The prophet Isaiah, in our 1st reading, captures this reality as he defines, in one brief declaration, the entire journey of the spiritual life. God calls out: “Whom shall I send? Who will go for us?” And Isaiah responds: “Here I am.”
“Here I am” or (in Hebrew) Hineni is the response we hear again and again, especially across the Old Testament. When God calls — the man or woman called — responds quickly: “Here I am.” And it isn’t as simple as saying: “Present” or “I hear you!” It means I am here because only here, now, can I actually be. And I am present entirely to you, Lord! Then what follows usually is God introduces the person to how God sees him or her… which is always more wonderful and remarkable than how they see themselves… and the one called, of course, balks: “Sorry, Lord, you’ve got the wrong person!” But God doesn’t quibble with them he simply says (in one way or another): “Either you will learn to see yourself as I see you or you won’t! But if you don’t then you will miss out on the mission for which I created you, a mission that will positively and powerfully affect the lives of your brothers and sisters!”

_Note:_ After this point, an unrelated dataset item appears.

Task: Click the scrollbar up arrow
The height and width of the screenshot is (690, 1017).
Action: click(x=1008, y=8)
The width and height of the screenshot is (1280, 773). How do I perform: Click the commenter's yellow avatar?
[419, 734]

So now let us note the totality of Isaiah’s response: “Here I am! Send me!” The revelation who we are in God’s eyes is never disconnected from the mission which we have been given to live out in this world. As Hopkins wrote: “What I do is me for that I came!” We can never get to “for that I came” if we don’t first accept “who I am in God’s eyes” and who I am right here and right now. I cannot be in the past. I cannot be in the future. I am only here, right here and right now! And there alone is where God moves and seeks to move me to the mission for which I have been uniquely called. And on which so many others depend.
It is all earth-shatteringly simple. As the medieval Franciscan, Blessed John Duns Scotus would have it: It is Just This! This is ground zero for the Christian life fully lived: “Here I am! Send me!” My acceptance of who I am in God’s eyes is my acceptance of the mission for which I have been created. Again, as Hopkins would have it, then: “Self flashes off face and frame.” And, so it follows, Christ “flashes off face and frame” as well.

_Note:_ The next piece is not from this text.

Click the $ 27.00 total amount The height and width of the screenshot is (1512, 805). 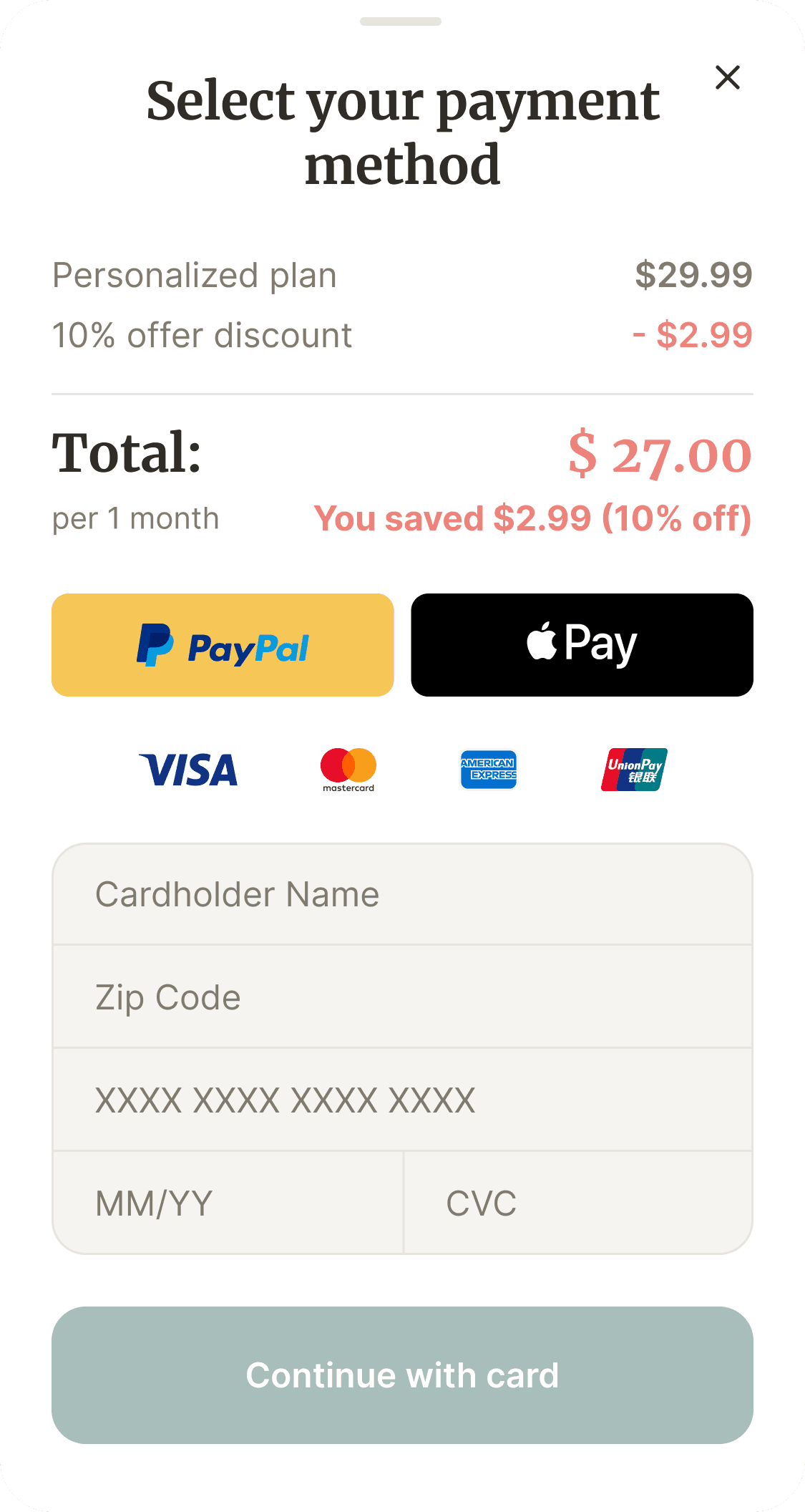point(660,454)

Do you desire to participate in the expansion of justice? Well, then it is Just This.
Do you desire to be a source of mercy, compassion, and healing in the world? Well, then it is Just This.
Do you desire to heal division, war, and violence in so many hearts and places around the globe? Well, then is it Just This.
Do you desire to fulfill the unique mission for which God has created you? Well, then it is Just This.
“Here I am! Send me!”
We cannot be sent if we do not know who we are in God’s eyes. But once we accept and continue to accept daily the person God sees, then: Self flashes off this face and frame! Christ flashes off this face and frame!
As Jesus reminds us: It is time! It is time to put out into the deep and make the catch for which we were created to make.
So let us say along with St. Paul, as fellow members of the Church of the Abnormally Born: “But by the grace of God I am what I am, and his grace has not been ineffective in me.” Because as “I am” I am given to serve. Just This: “Here I am! Send me!”